The papers published here reflect current trends and demonstrate the move towards empiricism and rigour, with all involving large-sample surveys. The topics researched include sponsorship, involvement and motivation; these are key areas for Australians and New Zealanders, who must consider the fragility of our sporting traditions both in participation and commercial terms. Fortunately, there is increasing support for academic research in sports marketing, with major national bodies such as the Australian Research Council providing funds to projects targeting sponsorship and other relevant areas.

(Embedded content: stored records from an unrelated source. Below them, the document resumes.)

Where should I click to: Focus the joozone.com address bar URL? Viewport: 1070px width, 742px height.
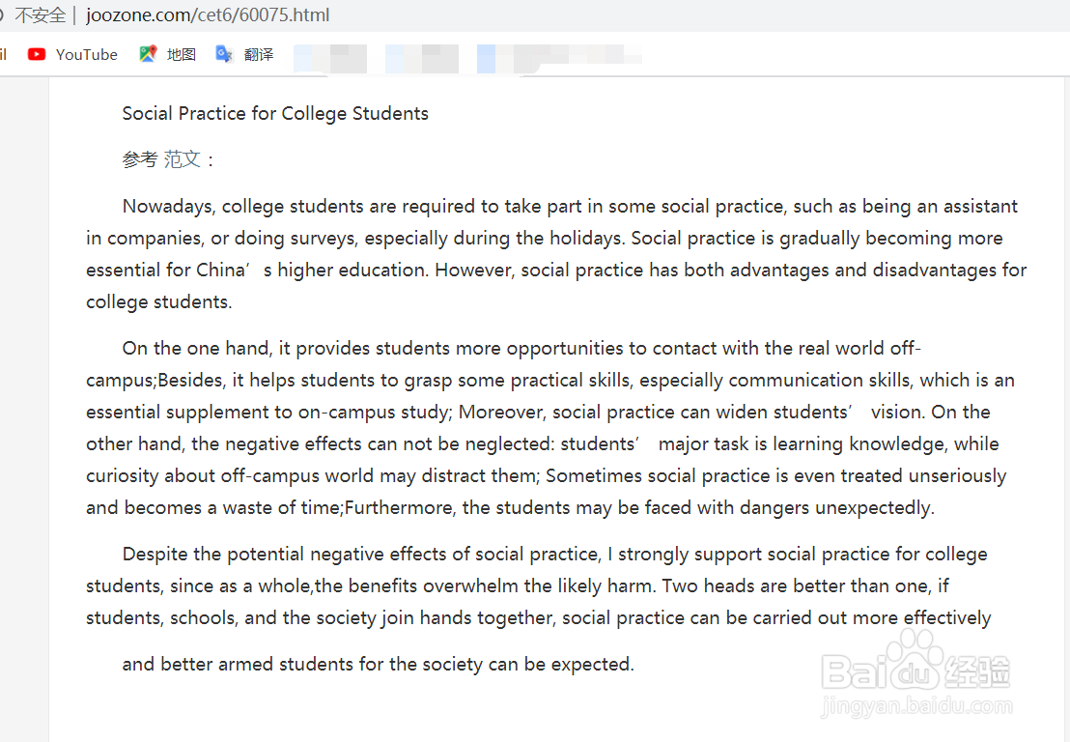click(208, 15)
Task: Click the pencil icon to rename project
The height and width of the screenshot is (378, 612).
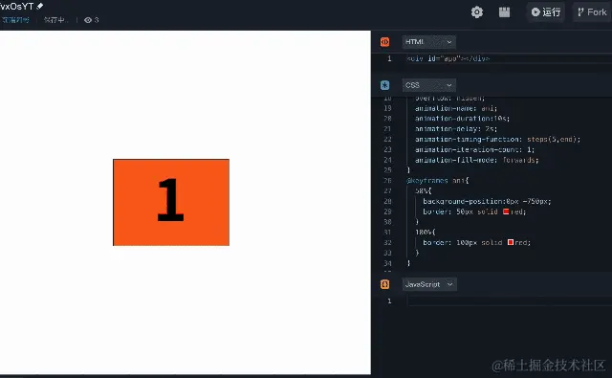Action: [40, 6]
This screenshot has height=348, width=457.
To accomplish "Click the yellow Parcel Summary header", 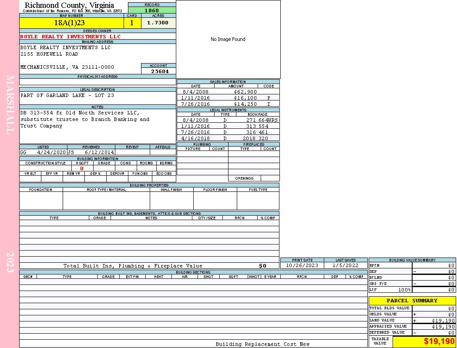I will click(x=412, y=301).
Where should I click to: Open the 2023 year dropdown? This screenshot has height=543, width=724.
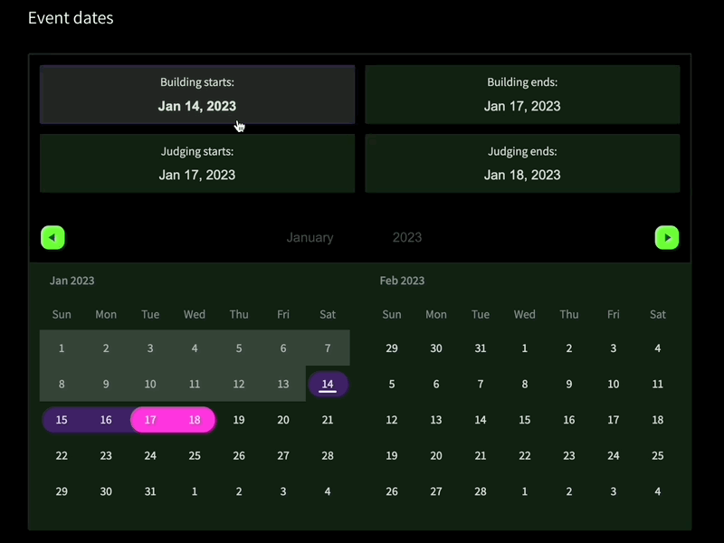pyautogui.click(x=406, y=237)
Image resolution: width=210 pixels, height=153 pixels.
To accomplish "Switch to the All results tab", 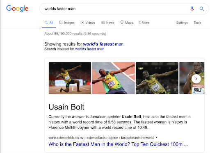I will pos(49,23).
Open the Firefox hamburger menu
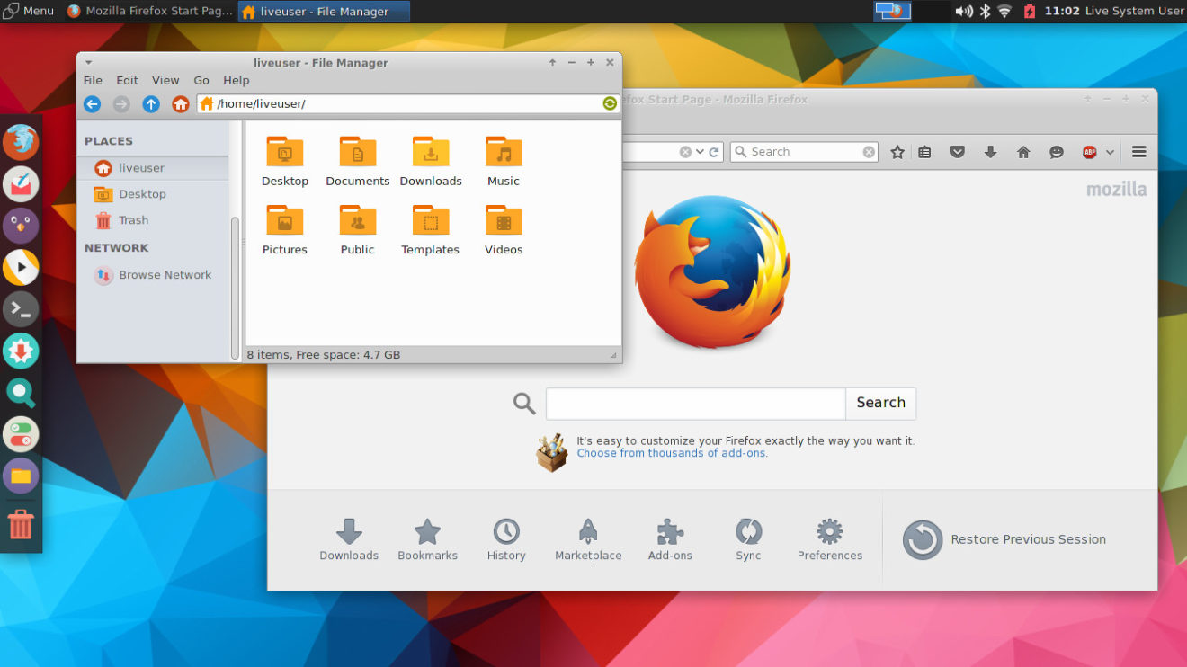The width and height of the screenshot is (1187, 667). click(x=1138, y=151)
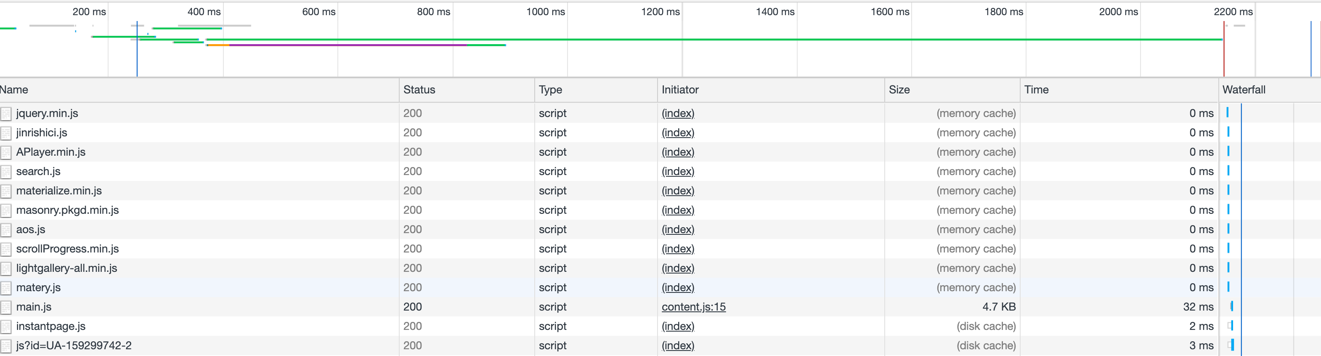
Task: Click the file icon beside jquery.min.js
Action: click(x=6, y=113)

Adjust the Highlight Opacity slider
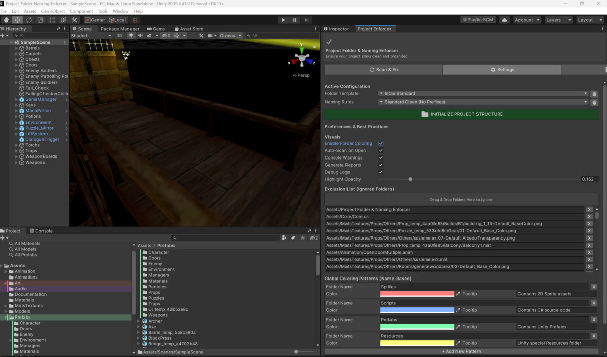click(x=410, y=179)
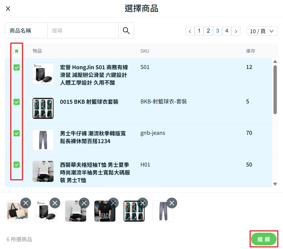Remove the grey jeans selected thumbnail
This screenshot has height=249, width=283.
click(172, 203)
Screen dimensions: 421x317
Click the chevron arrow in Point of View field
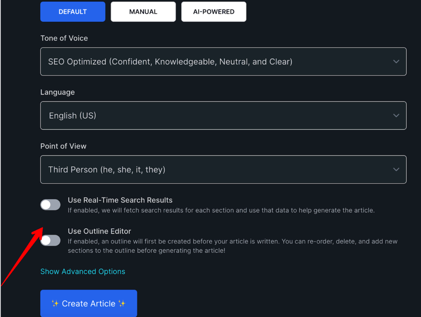tap(396, 169)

Australia's most attended and watched sporting code is Australian Rules Football (as played at the highest level in the Australian Football League, the AFL)--an almost archaic throwback to the days when each country had its own dominant sporting code. This year the AFL negotiated the largest TV rights package deal ever in this country ($A780m in 2007-11). At the same time, however, 'soccer' ('football' to most) has captured the largest participation rates, especially among school children, and gained a massive boost in support following Australia's successful entry into the World Cup. Irrespective of the Australian team's performance in Germany, the 'world game' looms as a significant challenge to the other major football codes in this region--Rugby Union, Rugby League and Australian Rules.

Encouragingly, all four football codes are thriving at present. The relaunched Football Federation of Australia's A-League (soccer), which includes a team from New Zealand, has been well received in its first season, drawing solid crowds around the country. Rugby Union has expanded into Western Australia, an AFL heartland, and met with strong crowd support. The AFL in particular is in a strong position to meet this challenge, with the TV rights locked away and another year of very high attendances (over 490,000 people attended the eight games played in one weekend earlier this year). The success of these sports is a testament to the sophistication and expertise of sports marketers in this region. Add to this mix the dominance of cricket in the summer months, national professional leagues in netball and basketball, strong amateur competitions in just about every sport imaginable and wide TV coverage of international sport, and the picture is of a very crowded market. …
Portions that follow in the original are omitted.